## [Exercise brief]
Reproduce the lines starting at the one containing "Click checkmark icon" and ending at the one containing "tap(334, 156)", with nothing changed.

Stored records:
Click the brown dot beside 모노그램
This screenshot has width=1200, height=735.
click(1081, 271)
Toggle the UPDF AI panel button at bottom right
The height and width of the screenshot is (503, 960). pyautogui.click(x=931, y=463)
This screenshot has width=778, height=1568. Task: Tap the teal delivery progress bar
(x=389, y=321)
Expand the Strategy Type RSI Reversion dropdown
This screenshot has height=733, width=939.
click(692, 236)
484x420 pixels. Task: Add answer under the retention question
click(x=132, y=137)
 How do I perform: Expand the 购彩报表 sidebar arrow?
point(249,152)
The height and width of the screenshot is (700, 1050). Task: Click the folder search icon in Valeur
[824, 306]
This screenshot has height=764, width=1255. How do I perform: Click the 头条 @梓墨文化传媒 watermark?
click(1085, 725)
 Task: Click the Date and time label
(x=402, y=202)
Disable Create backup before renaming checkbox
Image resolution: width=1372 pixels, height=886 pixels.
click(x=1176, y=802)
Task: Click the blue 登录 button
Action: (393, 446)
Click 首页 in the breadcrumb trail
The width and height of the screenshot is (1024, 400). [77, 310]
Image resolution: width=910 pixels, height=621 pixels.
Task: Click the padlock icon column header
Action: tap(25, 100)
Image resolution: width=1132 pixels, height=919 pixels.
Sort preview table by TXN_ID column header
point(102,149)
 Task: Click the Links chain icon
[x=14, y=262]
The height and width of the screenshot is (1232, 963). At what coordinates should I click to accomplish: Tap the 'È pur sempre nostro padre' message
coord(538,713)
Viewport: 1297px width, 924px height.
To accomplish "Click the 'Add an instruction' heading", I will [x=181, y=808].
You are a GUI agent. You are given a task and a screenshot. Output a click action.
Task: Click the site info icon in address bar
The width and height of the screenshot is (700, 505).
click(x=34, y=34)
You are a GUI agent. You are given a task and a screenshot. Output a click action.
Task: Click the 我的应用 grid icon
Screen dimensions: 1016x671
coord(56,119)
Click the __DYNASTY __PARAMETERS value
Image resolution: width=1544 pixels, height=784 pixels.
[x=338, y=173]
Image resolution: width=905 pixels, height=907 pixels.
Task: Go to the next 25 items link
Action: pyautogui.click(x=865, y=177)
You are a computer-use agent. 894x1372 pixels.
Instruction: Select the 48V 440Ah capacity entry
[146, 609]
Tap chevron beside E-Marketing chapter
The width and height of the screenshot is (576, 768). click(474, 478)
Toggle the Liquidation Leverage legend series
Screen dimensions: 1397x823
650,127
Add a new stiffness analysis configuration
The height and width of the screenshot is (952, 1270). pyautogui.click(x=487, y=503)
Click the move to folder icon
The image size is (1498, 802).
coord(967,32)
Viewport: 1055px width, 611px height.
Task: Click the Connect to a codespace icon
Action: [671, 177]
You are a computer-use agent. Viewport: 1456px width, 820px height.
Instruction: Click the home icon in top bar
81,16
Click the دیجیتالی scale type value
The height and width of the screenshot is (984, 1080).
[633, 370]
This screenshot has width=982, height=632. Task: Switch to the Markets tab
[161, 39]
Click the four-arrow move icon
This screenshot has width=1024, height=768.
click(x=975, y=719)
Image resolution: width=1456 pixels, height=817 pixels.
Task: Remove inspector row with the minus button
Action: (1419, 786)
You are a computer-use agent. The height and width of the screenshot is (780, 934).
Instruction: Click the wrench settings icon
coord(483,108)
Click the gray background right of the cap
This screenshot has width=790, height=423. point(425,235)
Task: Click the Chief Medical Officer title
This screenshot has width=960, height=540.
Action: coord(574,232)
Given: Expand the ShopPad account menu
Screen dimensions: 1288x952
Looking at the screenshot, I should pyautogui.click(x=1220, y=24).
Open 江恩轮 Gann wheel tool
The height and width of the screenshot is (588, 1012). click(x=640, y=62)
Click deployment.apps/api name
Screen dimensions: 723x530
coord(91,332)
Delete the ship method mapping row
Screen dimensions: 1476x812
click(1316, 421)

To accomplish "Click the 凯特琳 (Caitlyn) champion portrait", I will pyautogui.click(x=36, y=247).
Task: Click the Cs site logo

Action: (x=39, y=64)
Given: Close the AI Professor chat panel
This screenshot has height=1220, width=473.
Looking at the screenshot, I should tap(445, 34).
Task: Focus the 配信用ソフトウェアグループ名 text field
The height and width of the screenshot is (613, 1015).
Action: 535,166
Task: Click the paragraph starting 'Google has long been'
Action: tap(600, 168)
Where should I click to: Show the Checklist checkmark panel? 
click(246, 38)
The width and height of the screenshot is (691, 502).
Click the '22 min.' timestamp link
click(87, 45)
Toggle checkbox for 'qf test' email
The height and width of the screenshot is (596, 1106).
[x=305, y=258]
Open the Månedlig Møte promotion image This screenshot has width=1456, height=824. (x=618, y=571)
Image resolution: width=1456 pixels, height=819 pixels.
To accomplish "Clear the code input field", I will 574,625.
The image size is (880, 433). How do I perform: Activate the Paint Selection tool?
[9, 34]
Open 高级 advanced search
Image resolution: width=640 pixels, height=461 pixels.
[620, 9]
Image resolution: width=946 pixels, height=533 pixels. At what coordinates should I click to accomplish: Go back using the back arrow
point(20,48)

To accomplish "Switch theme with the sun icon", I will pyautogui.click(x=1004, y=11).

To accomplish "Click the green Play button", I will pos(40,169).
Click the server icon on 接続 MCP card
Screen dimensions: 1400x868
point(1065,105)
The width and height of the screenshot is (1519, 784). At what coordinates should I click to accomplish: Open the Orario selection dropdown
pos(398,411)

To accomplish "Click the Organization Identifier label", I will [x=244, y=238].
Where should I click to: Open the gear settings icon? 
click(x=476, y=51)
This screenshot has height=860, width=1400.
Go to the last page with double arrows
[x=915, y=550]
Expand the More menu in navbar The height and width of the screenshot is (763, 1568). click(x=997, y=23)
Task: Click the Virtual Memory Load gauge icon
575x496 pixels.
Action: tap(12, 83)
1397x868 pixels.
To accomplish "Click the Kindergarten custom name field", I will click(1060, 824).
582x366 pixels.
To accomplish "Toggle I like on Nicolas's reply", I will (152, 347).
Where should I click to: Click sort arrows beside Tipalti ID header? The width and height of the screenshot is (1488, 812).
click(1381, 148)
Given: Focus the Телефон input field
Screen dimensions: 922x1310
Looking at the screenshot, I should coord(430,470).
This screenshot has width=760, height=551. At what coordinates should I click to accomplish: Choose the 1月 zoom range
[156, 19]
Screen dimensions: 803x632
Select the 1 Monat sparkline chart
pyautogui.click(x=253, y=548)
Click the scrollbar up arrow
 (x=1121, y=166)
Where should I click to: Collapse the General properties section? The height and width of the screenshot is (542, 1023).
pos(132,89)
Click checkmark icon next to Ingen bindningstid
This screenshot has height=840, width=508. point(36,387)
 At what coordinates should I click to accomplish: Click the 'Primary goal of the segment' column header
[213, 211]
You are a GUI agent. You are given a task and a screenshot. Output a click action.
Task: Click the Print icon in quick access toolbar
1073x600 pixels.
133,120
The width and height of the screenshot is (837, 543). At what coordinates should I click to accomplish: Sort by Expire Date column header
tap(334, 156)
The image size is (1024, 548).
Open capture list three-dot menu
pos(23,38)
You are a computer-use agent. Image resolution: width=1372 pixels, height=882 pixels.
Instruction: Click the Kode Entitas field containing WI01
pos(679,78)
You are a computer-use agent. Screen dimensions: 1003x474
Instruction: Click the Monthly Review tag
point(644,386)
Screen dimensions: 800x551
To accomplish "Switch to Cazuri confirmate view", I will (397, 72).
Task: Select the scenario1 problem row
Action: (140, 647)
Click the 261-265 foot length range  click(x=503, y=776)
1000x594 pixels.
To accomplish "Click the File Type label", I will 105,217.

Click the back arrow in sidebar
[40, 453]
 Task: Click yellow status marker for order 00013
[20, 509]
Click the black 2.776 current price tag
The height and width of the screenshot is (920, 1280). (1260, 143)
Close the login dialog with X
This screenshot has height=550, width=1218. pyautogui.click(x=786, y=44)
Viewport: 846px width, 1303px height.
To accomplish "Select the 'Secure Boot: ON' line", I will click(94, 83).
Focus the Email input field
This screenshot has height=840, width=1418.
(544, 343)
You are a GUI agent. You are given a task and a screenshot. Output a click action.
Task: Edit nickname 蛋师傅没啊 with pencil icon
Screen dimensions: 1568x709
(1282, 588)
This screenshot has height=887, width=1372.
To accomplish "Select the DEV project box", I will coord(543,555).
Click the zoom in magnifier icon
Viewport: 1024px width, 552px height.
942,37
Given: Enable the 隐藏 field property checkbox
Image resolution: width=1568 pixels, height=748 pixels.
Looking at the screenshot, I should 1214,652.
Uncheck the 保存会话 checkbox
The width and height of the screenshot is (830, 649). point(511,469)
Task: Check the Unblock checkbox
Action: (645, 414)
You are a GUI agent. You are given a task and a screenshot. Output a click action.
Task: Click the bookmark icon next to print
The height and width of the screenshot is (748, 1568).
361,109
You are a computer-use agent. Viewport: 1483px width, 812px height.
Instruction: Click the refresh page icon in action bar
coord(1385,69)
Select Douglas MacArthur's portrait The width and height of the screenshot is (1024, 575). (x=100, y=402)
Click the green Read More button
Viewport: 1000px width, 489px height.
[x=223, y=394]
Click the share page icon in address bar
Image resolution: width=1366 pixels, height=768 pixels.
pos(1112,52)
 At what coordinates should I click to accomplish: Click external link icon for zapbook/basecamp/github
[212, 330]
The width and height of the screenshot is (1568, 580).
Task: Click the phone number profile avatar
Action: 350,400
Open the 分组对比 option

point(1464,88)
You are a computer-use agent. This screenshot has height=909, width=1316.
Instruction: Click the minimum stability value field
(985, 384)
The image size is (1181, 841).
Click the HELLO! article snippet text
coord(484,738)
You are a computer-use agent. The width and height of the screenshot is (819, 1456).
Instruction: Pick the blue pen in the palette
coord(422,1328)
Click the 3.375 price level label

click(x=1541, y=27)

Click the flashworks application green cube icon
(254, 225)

## [Task result]
Click checkmark icon next to Ingen bindningstid
This screenshot has height=840, width=508. point(36,387)
 At what coordinates should I click to accomplish: Click the 'Primary goal of the segment' column header
[213, 211]
You are a GUI agent. You are given a task and a screenshot. Output a click action.
Task: Click the Print icon in quick access toolbar
1073x600 pixels.
133,120
The width and height of the screenshot is (837, 543). At what coordinates should I click to accomplish: Sort by Expire Date column header
tap(334, 156)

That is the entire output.